Page MenuHomePhabricator

Build a blame cache
Closed, ResolvedPublic

Description

Blame operations (git blame, svn blame, hg blame) are slow, especially for large codebases. It would generally be good to make these operations faster, although this is somewhat difficult.

Here is a design for a blame cache. It may not be the best design, but it seems workable.

The blame information for a file has commit and author information for each line. However, we only really need commit information, since we can derive author information from it (this is available in fast storage). Further, we are guaranteed to have 32-bit integers (commitID) assigned for all commits already, so we can store the blame for a file as a sequence of 32-bit integers -- one for each line in the file. This will be fairly compact.

Storing blame information for every file at every commit isn't practical since it would be enormous, but we can cache blame every time a file is modified. We still need to do a somewhat-expensive log operation to figure out the last modification time of a file, which is somewhat slow, but this reduces a very slow blame operation to a somewhat slow log operation with a very simple cache mechanism. Log slowness is a general problem that causes other performance issues; addressing it is desirable but it's really a different/larger problem.

So we end up with a table like this:

commitIDpathIDblame: uint32 uint32 uint32 ...

To read this cache:

  • Use log to find the commit when a file was last modified.
  • Look up blame information with that commitID and the file's pathID.
  • Decode the list of integers.
  • Look up the commits with those commitIDs.

To fill this cache:

  • Use log to find the commit when the file was last modified.
  • Look up blame information with that commitID and the file's `pathID'.
  • Fail to find a cache entry.
  • Run blame normally.
  • Look up the commitIDs for the blamed commits.
  • Encode the list of commit IDs.
  • Shove them into the cache.

We could store this cache more efficiently -- maybe by gzipping or using run-lenght encoding, or by creating a lookup table at the head of the blame info -- but this probably won't be an issue, and the improvement probably isn't huge. We could add an extra format column to the table if we anticipate changing this later (or not, and just drop the old cache).

Event Timeline

epriestley added a subscriber: epriestley.

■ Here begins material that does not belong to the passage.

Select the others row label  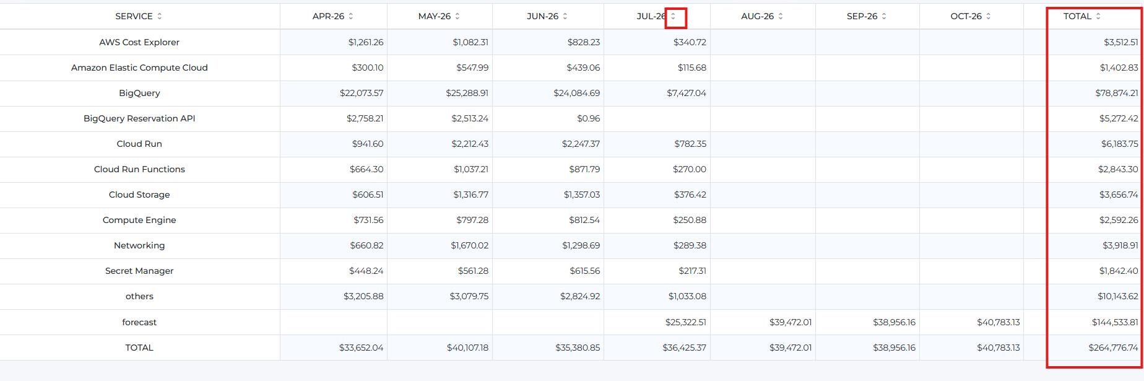tap(139, 296)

Let me know if you have any questions on this. You can find instructions on developing database patches (e.g., to add new tables) in this document:

http://www.phabricator.com/docs/phabricator/article/Database_Schema.html

awesometown

This is a really exciting one...! :D

The general goal is to improve the performance of all blame operations, whether they're web-based or not. Having a blame cache will let us implement faster CLI operations ("arc blame"), but most of the benefit will probably come just from making the web view faster. For now, the integration point you should focus on is the web interface, since the other stuff doesn't exist yet.

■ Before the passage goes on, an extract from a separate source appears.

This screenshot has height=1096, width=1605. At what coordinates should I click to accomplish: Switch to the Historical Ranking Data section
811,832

The actual changes you'll make to interact with the blame cache should probably happen in DiffusionFileContentQuery and/or its subclasses. This class is responsible for issuing all the blame queries we currently execute. Since the cache should be VCS-agnostic, it should probably be implemented in the base class.

Basically, DiffusionFileContentQuery->loadFileContent() looks like this right now:

$content = $this->executeQuery();
// ... do encoding junk ...
return $content;

Instead, you want it to look like this (greatly simplified):

$content = $this->readCache();
if (!$content) {
  $content = $this->executeQuery();
  $this->writeCache($content);
}
// ... do encoding junk ...
return $content;

DiffusionFileContentQuery operates on a single path, so you shouldn't need to worry about mapping commits to paths. You can also ignore the "cache only when changed" part for now -- we'll have a less effective cache without it, but it will be fairly easy to add that later and it reduces the amount of work you need to do to get it working. It might be easier to get started by implementing the cache for only one VCS (e.g., implement in DiffusionGitFileContentQuery->executeQuery()) and then generalizing it once it works.

Does that make sense? Let me know if anything is unclear -- this code is structured a bit weirdly.

epriestley added a subscriber: vedharaju.

Had some free time today and implemented this. The improvement however is not as big as i expected.
Doing a blame on phabricators __phutil_library_map__.php will take ~20sec without and ~15sec with the cache on my dev vm.

Right now the cache is only updated when DiffusionFileContentQuery gets called with a needs_blame = true.
Still needs to be integrated into the commit parsing pipeline.

chad removed blc as the assignee of this task.Jan 15 2015, 5:11 PM
chad removed a project: OS Students 2013.
chad changed the visibility from "All Users" to "Public (No Login Required)".

I would be interested in helping with benchmarks as desired. I have a Mercurial repository with commits dating back to 2004, ~97k commits in total with currently ~7.5k files. Though, I tried running hg blame on a few files which contain unmodified lines since as far back as 2009 and the blame happens near instantaneous.